The doctor felt her abdomen.
“I’m supposed to go to Switzerland for treatment. Maybe they’re going to do it there, this scope thing. They wanted me to go two days ago, but I came here instead.”
“Why?”
She glanced at Pasquale. “I’m meeting a friend here. He picked this place because it’s quiet. After that, I might go to Switzerland.”
“Might?” The doctor was listening to her chest, poking and prodding. “What is to might? The treatment is in Switzerland, you should go there.”
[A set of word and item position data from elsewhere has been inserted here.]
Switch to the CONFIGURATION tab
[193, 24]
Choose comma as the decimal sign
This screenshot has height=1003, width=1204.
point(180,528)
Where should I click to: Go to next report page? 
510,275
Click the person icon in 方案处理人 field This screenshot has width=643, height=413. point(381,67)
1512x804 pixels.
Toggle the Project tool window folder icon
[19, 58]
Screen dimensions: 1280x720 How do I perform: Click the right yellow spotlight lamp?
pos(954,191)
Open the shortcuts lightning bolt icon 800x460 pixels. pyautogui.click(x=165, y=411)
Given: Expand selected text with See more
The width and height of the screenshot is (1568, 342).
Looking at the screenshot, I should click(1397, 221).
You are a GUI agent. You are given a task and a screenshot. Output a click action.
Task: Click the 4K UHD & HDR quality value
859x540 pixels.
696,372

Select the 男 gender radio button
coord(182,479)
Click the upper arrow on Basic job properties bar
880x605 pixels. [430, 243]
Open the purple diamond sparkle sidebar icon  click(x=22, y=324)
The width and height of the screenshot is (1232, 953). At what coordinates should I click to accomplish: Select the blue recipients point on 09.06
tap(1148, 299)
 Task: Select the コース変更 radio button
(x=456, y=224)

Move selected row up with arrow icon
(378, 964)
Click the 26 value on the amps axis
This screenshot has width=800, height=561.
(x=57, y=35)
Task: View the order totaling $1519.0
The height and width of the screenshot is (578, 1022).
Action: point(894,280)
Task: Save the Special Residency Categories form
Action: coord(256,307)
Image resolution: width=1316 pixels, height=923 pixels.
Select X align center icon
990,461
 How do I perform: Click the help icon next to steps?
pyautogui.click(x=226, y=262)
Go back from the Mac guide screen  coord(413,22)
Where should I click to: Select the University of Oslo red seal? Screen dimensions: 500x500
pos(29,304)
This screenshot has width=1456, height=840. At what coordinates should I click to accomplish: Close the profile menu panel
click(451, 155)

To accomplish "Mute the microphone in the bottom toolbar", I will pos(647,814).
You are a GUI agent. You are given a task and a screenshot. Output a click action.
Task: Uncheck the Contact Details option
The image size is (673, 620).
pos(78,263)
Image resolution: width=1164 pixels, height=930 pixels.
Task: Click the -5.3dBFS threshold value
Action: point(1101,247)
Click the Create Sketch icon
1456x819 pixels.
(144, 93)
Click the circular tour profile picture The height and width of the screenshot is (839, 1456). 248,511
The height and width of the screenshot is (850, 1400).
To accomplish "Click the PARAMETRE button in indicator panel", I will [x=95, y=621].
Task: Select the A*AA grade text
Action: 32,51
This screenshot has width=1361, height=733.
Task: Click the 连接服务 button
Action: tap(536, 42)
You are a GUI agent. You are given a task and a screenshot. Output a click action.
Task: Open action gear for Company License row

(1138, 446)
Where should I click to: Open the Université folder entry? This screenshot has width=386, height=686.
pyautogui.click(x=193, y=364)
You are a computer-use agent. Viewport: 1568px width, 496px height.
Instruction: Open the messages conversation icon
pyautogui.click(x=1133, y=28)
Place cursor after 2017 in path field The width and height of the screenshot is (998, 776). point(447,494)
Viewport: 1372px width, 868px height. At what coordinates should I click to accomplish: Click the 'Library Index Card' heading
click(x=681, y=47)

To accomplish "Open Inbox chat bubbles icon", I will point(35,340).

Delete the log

“My mother died of cancer . . .” She paused and cleared her throat. “I was twelve. Breast cancer. It wasn’t the disease so much as the treatment that was difficult to watch. I’ll never forget. It was . . .” She swallowed and didn’t finish. “They cut out her breasts . . . and she died anyway. My dad always said he wished he’d just taken her home and let her sit on our porch . . . enjoy the sunsets.”
The doctor let his stethoscope fall. He frowned. “Yes, it can make worse the end, treatment for cancers. It is not easy. But every day is better. In the United States are . . . advances. Radiation. Drugs. It is better now than it was with your mother, yes?”
“And the prognosis for stomach cancer? Has that gotten any better?”
He smiled gently. “Who was your doctor in Rome?”
“Dr. Crane. An American. He worked on the film. I guess he’s the best there is.”
“Yes.” Dr. Merlonghi nodded. “He must be.” He put the stethoscope over her stomach and listened. “You went to the doctor complaining of nausea and pain?”
“Yes.”
“Pain here?” He put his hand on her chest and Pasquale flinched with jealousy.
She nodded. “Yes, heartburn.”
“And . . .”
“Lack of appetite. Fatigue. Body aches. Fluid.”
“Yes,” the doctor said.
She glanced at Pasquale. “And some other things.”
“I see,” the doctor said. Then he turned to Pasquale and said in Italian, “Can you wait in the hall a moment, Pasquale?”
He nodded and backed out of the room. Pasquale stood outside in the hallway, on the top step, listening to their hushed voices. A few minutes later, the doctor came out. He looked troubled.
“Is it bad? Is she dying, Doctor?” It would be terrible, Pasquale thought, to have his first American tourist die in the hotel, especially a movie actress. And what if she really was some kind of princess? Then he felt ashamed for having such selfish thoughts. “Should I get her to a bigger city, with proper care?”